What I learned is this: There is no inherent value to busyness, or at least not the Yale-determined busyness I fell into so quickly. People can only withstand so much pushing and pulling until they snap. This University’s abundance gave me every opportunity to reach my personal snapping point; my year as editor made it impossible not to. And it wasn’t until I completely lost control over my time — along with, of course, the very idea of collegiate time itself — that I realized how little agency I had felt prior to the pandemic, and how much time I had already lost by living at the whim of my classes and extracurriculars rather than making those commitments follow a rhythm of life I set for myself.
So my senior year busyness was a sort of pendulum swing, an attempt to make my remaining months at Yale more fulfilling than they were draining, to have a satisfying answer to the question everyone asked of me before my YDN retirement in September: What are you going to do with all your free time? October felt desperate and scrappy, always coming from and going to, and never just here: at this library, at that bar. In November, my pillow developed an indent in the shape of my head (as did the pillows on my friends’ couches). My December reading period was more focused on Elf screenings and holiday cocktail parties than actual, you know, reading — and when exams were over and everyone had gone home, I walked around campus and felt, for the first time in a while, a complete calm. I’d made peace with the parts of me that belong to this place and pandemic and newspaper; once I had peace, I began to feel pride.

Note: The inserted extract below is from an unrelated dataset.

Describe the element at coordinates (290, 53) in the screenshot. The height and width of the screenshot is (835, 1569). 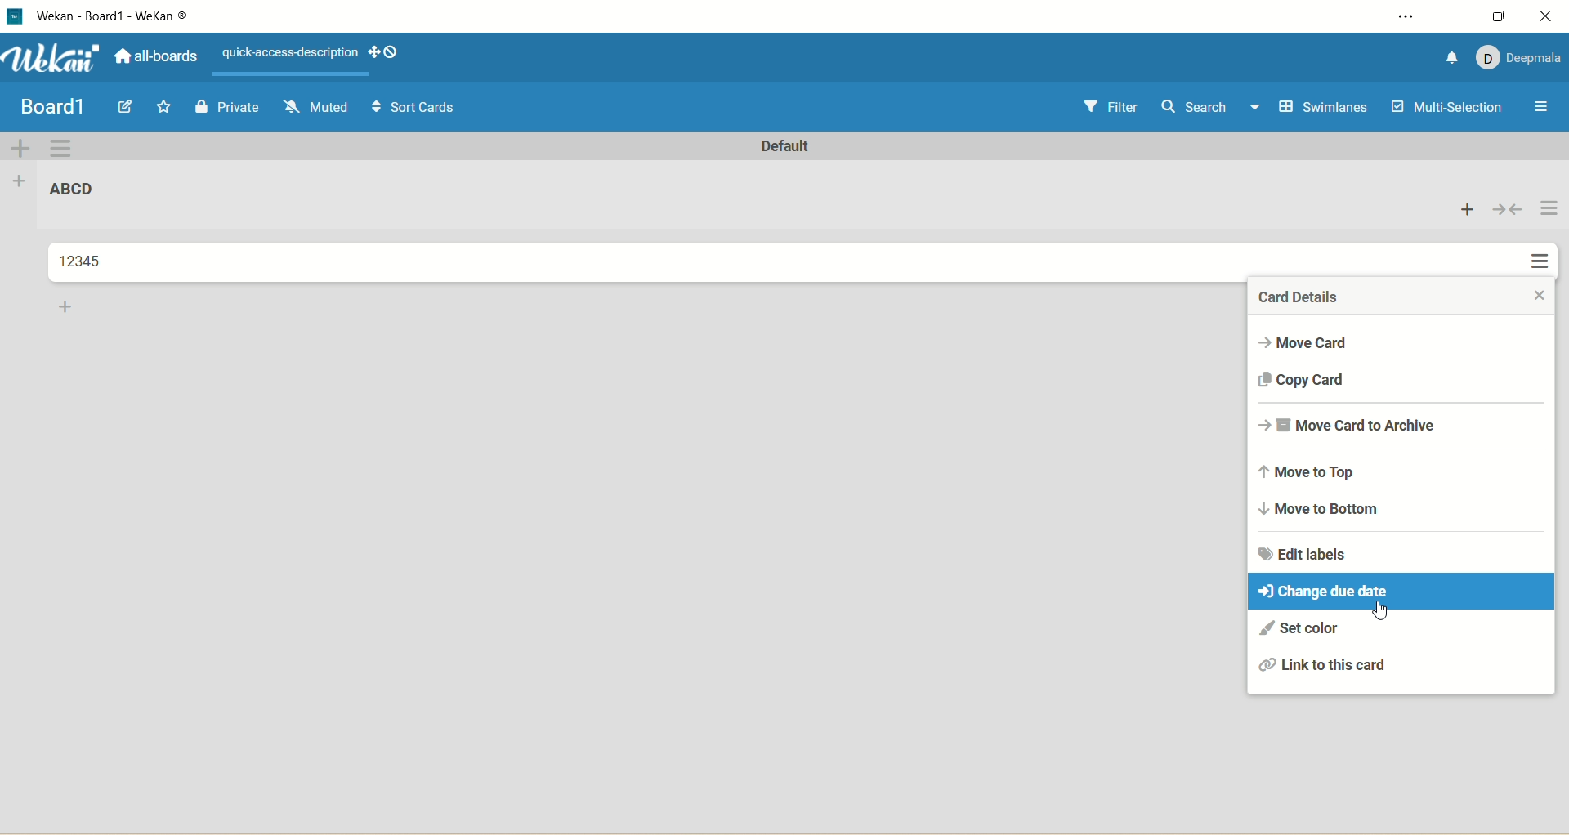
I see `text` at that location.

These don’t have to have been the best four years of my life to have contained some of my life’s best moments. I don’t have to have always liked Yale in order to have loved it.
And so as April gardening crews planted May flowers, and the hours competed with the days and weeks in a windsprint to Commencement — as I toggled between the excitement and scariness of post-grad limitlessness, and the browser tabs of a jaded college senior and a young adult just starting out — I tried imperfectly to tread along slowly, in this place that I came to see as, among other things, a walkable community of potential friends. That is the Yale — not Yale the institution, Yale the corporation, Yale the brand, Yale the image — that I love, the Yale I will miss.